SHINE on Salem 150, celebrating the sesquicentennial of our city's 1860 charter, continues (and concludes) with the 2012 entry.

Sunday, May 30, 2010

Salem in 1951

World Events
  • Relieved of duty by President Truman, General McArthur makes an emotional farewell address, "And like the old soldier in that ballad, I now close my military career and just fade away, an old soldier who tried to do his duty as God gave him the sight to see that duty."
  • Negotiators establish a battle line truce between the United Nations and North Korea, still in effect, it is the DMZ ~ Demilitarized Military Zone ~ 60 years later. 
  • 22nd Amendment to the US Constitution limits presidents to two terms of four years each. President Roosevelt will be the only one to have served more than two terms. His fourth term was interrupted by his death in 1945, only months before the end of World War II.
Then: this site along our river was an industrial area
In Salem
Salem families are still getting their news from the radio in the living room: Salem would not have TV for another few years. The evening news broadcasts informed them about a country many had never heard of, Korea. A neighbor had been called back into service and been sent there to fight with United States Marine Corps. But not Dad, so Mom does not worry as she sends her family off to school or work into a city that is being transformed by construction projects.
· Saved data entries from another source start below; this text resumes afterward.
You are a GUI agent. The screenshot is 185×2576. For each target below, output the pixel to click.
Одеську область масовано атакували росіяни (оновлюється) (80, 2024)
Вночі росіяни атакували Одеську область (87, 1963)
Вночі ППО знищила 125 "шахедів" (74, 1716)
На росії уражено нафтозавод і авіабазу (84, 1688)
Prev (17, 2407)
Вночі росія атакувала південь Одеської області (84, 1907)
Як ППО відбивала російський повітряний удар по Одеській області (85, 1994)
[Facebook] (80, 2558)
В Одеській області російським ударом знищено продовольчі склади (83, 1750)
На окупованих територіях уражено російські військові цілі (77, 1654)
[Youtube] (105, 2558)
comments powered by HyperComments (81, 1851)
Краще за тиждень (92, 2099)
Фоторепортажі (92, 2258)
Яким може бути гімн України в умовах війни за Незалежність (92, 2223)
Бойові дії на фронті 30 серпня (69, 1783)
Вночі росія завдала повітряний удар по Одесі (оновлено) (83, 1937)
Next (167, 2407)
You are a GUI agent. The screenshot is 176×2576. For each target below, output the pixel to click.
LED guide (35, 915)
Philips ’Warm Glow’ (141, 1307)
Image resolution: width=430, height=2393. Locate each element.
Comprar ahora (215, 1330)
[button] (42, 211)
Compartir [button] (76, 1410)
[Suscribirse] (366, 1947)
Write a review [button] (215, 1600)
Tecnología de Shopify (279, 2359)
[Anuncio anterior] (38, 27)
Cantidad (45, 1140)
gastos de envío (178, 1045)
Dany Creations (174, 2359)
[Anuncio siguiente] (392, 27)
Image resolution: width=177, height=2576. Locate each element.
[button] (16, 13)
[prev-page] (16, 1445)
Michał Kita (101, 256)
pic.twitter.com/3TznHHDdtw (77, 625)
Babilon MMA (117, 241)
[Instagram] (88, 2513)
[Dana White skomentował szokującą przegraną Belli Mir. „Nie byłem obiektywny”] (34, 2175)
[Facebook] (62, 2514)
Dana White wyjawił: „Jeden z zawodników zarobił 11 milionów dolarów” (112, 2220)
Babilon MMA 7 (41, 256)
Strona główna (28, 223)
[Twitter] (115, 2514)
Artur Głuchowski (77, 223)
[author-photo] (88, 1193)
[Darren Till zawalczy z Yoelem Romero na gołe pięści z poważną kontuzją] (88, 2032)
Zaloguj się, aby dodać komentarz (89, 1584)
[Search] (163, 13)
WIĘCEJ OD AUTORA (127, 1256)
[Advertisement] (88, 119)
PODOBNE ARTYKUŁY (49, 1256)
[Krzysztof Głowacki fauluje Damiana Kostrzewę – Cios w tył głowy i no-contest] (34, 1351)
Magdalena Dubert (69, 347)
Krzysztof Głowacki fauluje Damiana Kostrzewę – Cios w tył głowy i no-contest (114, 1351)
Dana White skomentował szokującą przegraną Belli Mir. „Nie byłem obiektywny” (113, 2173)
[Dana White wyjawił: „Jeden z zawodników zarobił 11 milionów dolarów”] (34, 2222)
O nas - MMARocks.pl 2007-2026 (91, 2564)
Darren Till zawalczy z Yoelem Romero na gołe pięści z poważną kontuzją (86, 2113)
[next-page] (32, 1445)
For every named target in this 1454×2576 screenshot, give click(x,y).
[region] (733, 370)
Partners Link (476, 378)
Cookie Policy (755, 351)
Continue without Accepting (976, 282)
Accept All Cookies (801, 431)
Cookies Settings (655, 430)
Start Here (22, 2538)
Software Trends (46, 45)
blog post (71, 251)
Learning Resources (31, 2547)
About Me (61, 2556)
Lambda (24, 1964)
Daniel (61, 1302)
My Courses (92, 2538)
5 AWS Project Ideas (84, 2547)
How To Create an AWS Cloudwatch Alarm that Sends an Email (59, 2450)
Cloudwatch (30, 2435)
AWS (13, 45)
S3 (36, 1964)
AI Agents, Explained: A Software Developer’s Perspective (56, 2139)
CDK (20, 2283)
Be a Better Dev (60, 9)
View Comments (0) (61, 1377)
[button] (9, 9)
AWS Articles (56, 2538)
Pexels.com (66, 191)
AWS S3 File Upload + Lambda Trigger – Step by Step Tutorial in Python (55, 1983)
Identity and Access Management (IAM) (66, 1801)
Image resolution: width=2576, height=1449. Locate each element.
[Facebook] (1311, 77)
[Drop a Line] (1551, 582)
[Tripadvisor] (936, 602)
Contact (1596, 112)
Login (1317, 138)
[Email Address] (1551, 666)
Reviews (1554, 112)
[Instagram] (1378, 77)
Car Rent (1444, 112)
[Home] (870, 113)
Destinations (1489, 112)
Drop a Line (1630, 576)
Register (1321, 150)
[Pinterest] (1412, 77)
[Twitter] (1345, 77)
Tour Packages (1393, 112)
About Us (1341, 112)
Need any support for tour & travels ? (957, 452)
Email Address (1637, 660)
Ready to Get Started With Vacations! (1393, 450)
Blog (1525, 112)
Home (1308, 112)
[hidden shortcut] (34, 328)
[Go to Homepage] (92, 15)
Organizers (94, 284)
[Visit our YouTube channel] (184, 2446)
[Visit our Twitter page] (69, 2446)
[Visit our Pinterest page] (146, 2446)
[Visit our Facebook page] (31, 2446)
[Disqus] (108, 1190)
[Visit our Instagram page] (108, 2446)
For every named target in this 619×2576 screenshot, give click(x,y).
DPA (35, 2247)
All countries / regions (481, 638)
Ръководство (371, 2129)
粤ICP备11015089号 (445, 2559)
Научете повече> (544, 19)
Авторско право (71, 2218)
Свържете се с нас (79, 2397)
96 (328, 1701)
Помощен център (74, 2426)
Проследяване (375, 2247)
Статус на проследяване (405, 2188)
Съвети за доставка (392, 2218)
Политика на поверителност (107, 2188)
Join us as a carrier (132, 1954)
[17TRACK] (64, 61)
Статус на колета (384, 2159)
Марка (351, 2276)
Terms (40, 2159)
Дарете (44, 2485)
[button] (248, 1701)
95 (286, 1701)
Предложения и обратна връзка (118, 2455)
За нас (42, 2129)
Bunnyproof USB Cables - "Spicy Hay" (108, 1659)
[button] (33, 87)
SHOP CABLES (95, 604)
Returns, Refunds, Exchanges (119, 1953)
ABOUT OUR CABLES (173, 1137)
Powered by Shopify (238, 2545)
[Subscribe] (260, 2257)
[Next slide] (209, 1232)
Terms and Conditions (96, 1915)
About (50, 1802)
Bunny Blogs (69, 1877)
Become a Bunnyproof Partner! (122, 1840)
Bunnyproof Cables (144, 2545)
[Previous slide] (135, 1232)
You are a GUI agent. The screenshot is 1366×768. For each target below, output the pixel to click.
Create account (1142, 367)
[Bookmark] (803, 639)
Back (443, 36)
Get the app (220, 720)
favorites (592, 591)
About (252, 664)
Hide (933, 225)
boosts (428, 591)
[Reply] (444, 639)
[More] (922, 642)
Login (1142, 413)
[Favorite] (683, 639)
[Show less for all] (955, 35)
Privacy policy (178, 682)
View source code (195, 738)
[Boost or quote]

The largest is the new bridge across the Willamette River at Marion Street. This street, adjoining Marion Square Park, once a fine residential neighborhood surrounding Marion Square Park,  is now being sliced up for ramps that will be entrances to the bridge. One overpass was almost directly over the old Gilbert residence that had been transformed into modest apartments. The photograph above shows one of the familiar arched supports near Gilbert House at the Water Street walkway along east side of the river.
And now ~ Riverfront Park invites visitors

When you visit
Archways under the bridge, such as the one in this photograph, enhance the river scenery we enjoy while walking along Water Street north of Riverfront Park. The former A. C. Gilbert residence, almost under the bridge itself, is now the core of the Gilbert House Children's Museum for the education of children through play activities. Four other historic structures have been relocated in this complex along Water Street. These include historic structures from Capitol Street where state purchases for office buildings is transforming the neighborhood north of the capitol building.
The Marion Street Bridge is now one-way with approaches from the east side of the river: going south, cars turn right from Commercial Street; going west cars enter the bridge on Marion Street itself. The Center Street Bridge allows vehicles to travel from West Salem into the downtown area. Although the vehicle bridges do offer some pedestrian or bike lanes, it is advised to take the renovated Union Street Bridge if walking or riding a bike. Traffic across the river has always been a factor in city planning and continues to be a concern.

Other Events
  • Alfred W. Loucks becomes mayor. The auditorium of the Salem Public Library is later named for him.
  • The city is covered in three inches of snow after a surprise March snowstorm.
  • Under the sponsorship of the Baptist Church, United Gospel Mission is established to aid the homeless of the downtown area.
  • Local Rotary clubs become involved with the Willamette Scholarship Fund and the Rotary International Scholarship Fund. Since 1950, Rotary Club members adopt American Field Service students and pay travel costs.
  • The Scottish Rite Temple of the Masonic Order holds services in a new facility in the 500 block of South Commercial Street. Purchased the year before, much volunteer as well as professional labor had gone into preparing this site.
  • The third structure of the First Christian Church is erected on the 1902 church site at the southeast corner of Church and High Streets. The original sanctuary, built in 1867, was known as the "little brick church".
North Capitol Mall in 1951
  • Three of the new state buildings are complete on North Capitol Mall. Since construction began in 1937, it was known that the fourth building would have to wait until the First Presbyterian Church was moved diagonally across Winter Street. The church structure on the northeast corner of Chemeketa and Winter Streets (at right center in the photograph above), facing Chemeketa, had been erected and dedicated in 1928 on what was thought to be a permanent site. In anticipation of a move (1958-9), the church began purchasing property on the west side of Winter Street in 1946. By 1951, the Rigdon house at the southwest corner of Chemeketa and Winter Streets, had been demolished. Four more on Winter and around the corner would follow by 1963 when the church property extended around the corner onto Court Street. This signaled the end of the historic residential neighborhood of "Piety Hill" associated with the most prominent pioneer families of Salem. Its proximity to Willson Park, the capitol and Willamette University had made it a fashionable place to live, but the posh residential neighborhood was already that of Fairmount Hill.
  • A barnlike structure serves as a facility for car parking at Liberty and Ferry Streets. This is an earlier version of the current Liberty Parkade and the other covered parking facilities downtown that were created in the next twenty years to relieve the problem of parking for potential shoppers.